32.16 In shape-from shading, the change of luminance signals a change in 3D shape. In this study, the authors shows that the 3D percept can be eliminated when there is a color gradient coincident with the luminance gradient. The percept of the 3D shape, however, is not change by a color gradient that is inconsistent with the luminance gradient.

[CC]: My cue combination stimulus may be a better tool to explore this phenomenon. 


33.530
The experiment stimuli were blurred faces. The participants used a mouse to control which part of face will be revealed while doing expression identification task. The authors showed that the participants spend more time 
On the left-side of the face image.

[CC]:  This study still has not solved the issue whether it is left-side visual field advantage or left-side face advantage.  To resolve this issue, one do need to put the stimuli to the periphery to see whether the effect is still there.

33.536
 Here, the authors applied Dakin & Watt's bar code theory for face identity to facial expression. They found inconsistence results. The horizontal information is essential for some types f expressions but not all. 

34.24 typical likelihood theory of cue combination explains the edge location from disparity and luminance well.



35.25 Crowding occurs only when the target and the flanker are similar to each other.

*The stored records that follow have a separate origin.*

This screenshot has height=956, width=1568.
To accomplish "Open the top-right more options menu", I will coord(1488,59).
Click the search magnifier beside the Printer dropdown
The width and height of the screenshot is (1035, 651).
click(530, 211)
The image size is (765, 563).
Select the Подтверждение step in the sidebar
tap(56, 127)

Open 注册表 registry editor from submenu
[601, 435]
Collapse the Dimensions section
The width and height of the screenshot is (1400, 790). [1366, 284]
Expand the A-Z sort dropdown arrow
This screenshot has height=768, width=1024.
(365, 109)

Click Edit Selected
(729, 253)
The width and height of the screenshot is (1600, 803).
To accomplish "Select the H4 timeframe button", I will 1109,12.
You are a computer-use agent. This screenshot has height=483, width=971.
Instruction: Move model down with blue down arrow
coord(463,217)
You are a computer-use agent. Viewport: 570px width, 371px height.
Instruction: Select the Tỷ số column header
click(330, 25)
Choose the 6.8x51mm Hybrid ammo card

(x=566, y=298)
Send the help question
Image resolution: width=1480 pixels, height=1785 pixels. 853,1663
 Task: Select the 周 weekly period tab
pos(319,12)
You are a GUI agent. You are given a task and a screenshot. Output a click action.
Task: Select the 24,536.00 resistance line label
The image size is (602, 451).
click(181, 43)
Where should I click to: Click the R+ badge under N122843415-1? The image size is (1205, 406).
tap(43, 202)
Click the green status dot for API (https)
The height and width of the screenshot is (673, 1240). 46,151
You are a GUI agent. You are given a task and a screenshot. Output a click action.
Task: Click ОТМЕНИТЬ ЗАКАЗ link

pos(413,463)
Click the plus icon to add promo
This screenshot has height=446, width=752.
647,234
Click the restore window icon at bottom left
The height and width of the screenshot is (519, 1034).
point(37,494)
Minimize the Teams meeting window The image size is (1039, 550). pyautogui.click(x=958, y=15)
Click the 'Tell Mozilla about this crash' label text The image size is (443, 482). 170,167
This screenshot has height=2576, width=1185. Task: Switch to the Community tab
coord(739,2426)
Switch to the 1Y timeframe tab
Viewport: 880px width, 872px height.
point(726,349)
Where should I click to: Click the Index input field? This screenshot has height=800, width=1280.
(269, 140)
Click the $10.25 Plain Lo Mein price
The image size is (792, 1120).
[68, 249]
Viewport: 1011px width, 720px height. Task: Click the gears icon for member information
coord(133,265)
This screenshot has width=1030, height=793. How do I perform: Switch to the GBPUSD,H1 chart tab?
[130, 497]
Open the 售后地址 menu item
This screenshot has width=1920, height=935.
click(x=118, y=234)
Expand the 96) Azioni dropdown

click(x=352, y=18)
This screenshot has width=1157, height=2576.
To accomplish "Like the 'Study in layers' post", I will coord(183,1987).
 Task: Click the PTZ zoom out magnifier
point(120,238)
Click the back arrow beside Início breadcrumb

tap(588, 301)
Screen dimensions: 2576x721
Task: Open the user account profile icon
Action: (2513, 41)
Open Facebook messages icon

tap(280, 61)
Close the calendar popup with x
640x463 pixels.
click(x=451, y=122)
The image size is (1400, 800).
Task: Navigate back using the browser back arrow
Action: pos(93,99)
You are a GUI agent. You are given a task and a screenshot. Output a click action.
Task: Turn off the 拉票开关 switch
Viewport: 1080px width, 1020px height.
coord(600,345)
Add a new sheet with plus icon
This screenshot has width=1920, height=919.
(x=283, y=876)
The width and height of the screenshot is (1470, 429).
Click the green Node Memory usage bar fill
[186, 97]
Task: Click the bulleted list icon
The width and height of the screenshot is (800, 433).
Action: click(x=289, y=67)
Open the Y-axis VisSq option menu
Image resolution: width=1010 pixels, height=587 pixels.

35.28 Landy suggested that nonlinear pooling from a bunch of first-order filters are important to explain the discrimination performance for orientation -contrast pattern.

[cc]: His conclusion is similar to what we suggested in a recently submitted paper (and Landy is the editor). Stay tuned.

43.406 The authors used the flanker effect stimuli. They showed that the N100 (actually, near 150ms) of P1 ERP reduced when there was a difference between the target and the flanker orientation; or, when a square appears to make the target and the flanker the same group.

42.24 The authors used MVPC to compare fMRI responses to famous faces and the name of these famous people. They found that superior IPS showed identity specific responses while VWFA and FFA respond equally to different identity. 

43.421 It is suggested that person with autism tend to focus on local detail of a visual stimulus and ignore the global pattern. The authors measure the pRF of the individuals with autism. They actually got an opposite effect that the pRF of autism people in V2 and V3 are actually greater than that of normal control.   

[CC:  Actually, not only this presentation, many presentations of this section studied the local/global percept of the people with autism. Since perceptual grouping is the main focus of my lab, many of our research works should be helpful to this topic. ]

55.25 Kriegeskorte showed that there is a regular mapping of face features in OFA just like retinotopic mapping in V1.

55.27 Failure of fixation control, though has little, if any, effect, on behavior measurement, it has a statistically significant effect on N170 of ERP.  


61.26 Ebbinghaus illusion has different effect ondifferent states of Schizophrenia. Some Schizophrenia has a weaker Ebbinghaus illusion, while the other has a stronger illusion than the normal control.